En tant que présidente de groupe à l’Assemblée nationale, Cyrielle Chatelain était invitée à donner sa vision pour vivifier l’attractivité économique dans les quartiers. La patronne des Ecologistes au Palais Bourbon a cité trois enjeux : la lutte contre les clichés, l’investissement de l’Etat dans les services publics et la capacité à attirer des investisseurs. La députée réélue en Isère en juillet dernier est ravie d’avoir pu échanger avec les entrepreneurs. « J’ai remarqué qu’ils étaient très tournés vers l’écologie et le développement durable. C’est une très bonne nouvelle », souligne-t-elle.
D’autres sont moins enthousiastes au sujet de ce rassemblement. Marc-Philippe Daubresse, sénateur du nord les Républicains, dénonce « un énième coup de communication ». Pour l’ancien ministre délégué au Logement et à la Ville, ce forum est inutile. « Il y en a ras-le-bol. Les diagnostics ont déjà tous été faits, les pouvoirs publics doivent passer à l’action », s’agace-t-il. Et pour ça, celui qui a aussi été ministre de la Jeunesse, recommande de reprendre le plan Borloo sur les banlieues, « le seul travail approfondi sur le sujet », écarté par Macron au début de son premier quinquennat. Il prévoyait notamment de créer une grande école d’administration publique pour les jeunes de quartiers, un développement de l’alternance ou la création d’un observatoire national des discriminations.
« L’objectif c’est d’être aussi influent et connu que le salon de l’agriculture »

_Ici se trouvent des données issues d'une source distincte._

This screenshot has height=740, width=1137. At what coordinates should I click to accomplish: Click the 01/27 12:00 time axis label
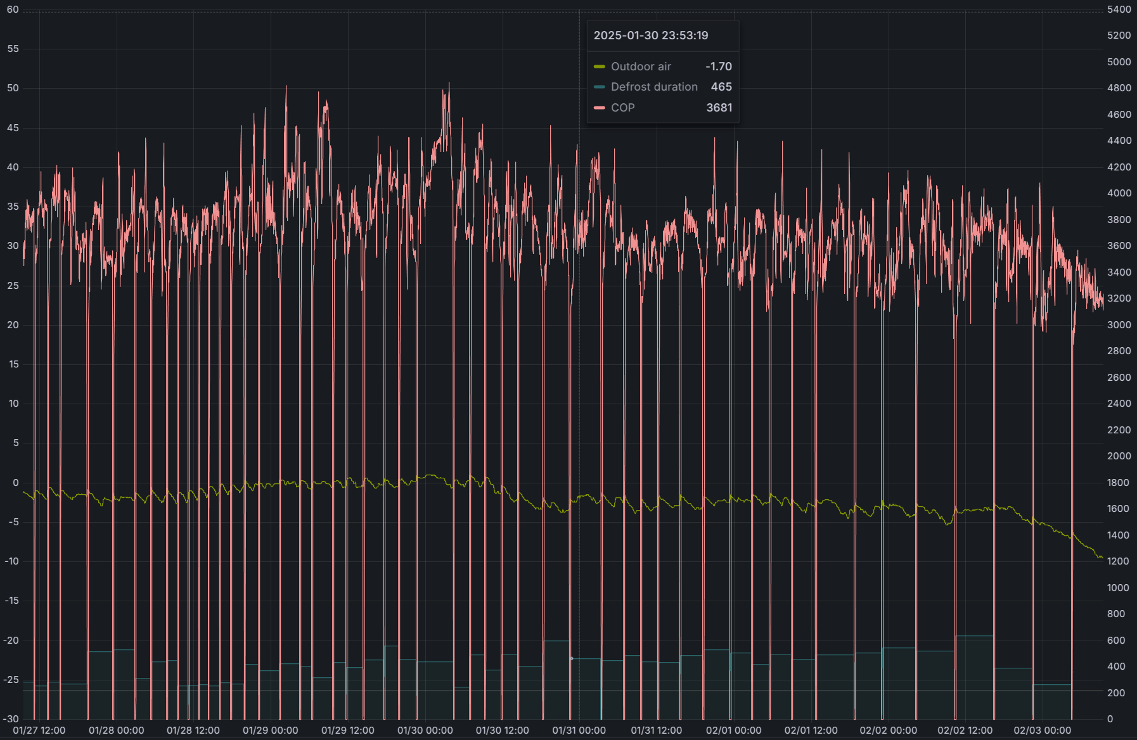click(39, 730)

L’un des objectifs de cet événement était d’atteindre 100 millions d’euros de commandes. « Ce qui a largement été dépassé », certifie Aziz Senni, fier de la réussite de ces deux journées. La suite ? « Revenir l’année prochaine avec encore plus d’ambition. On souhaite davantage de soutien des grands groupes, des politiques, des présidents de régions, de départements et des maires. L’objectif final, c’est d’être aussi influent et connu que le salon de l’agriculture », affirme celui qui a aussi été un proche de Jean-Louis Borloo à l’UDI (Union des démocrates indépendants). En attendant, il va pousser pour créer un « Choose Banlieue » tel Choose France, un sommet annuel pour inciter les entreprises étrangères à investir en France et un « Made in Banlieue », tel Made in France, pour certifier la conception d’un produit dans les quartiers.